With the line that contains "發還公告 (1188, 1098)" as the final line, return every line from the start of the data below exactly.

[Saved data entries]
════

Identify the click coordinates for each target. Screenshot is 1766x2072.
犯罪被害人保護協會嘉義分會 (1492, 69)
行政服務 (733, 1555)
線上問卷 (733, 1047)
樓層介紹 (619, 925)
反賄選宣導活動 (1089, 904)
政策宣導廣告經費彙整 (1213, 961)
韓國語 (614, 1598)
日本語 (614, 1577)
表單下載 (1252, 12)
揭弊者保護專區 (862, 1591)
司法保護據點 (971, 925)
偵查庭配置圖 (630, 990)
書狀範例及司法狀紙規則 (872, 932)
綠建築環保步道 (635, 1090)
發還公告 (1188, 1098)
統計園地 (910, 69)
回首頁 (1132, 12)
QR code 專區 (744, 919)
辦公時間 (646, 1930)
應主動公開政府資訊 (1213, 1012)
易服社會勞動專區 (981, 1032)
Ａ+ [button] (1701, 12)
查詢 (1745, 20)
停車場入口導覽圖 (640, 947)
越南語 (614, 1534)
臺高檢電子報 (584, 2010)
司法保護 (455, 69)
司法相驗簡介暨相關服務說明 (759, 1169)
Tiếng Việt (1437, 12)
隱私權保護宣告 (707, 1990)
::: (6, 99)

════

- Output
Identify the click coordinates for each target. Screenshot is 1766x2072.
犯罪被害人保護協會嘉義分會 (1492, 69)
行政服務 (733, 1555)
線上問卷 (733, 1047)
樓層介紹 (619, 925)
反賄選宣導活動 (1089, 904)
政策宣導廣告經費彙整 (1213, 961)
韓國語 (614, 1598)
日本語 (614, 1577)
表單下載 (1252, 12)
揭弊者保護專區 (862, 1591)
司法保護據點 (971, 925)
偵查庭配置圖 (630, 990)
書狀範例及司法狀紙規則 (872, 932)
綠建築環保步道 (635, 1090)
發還公告 (1188, 1098)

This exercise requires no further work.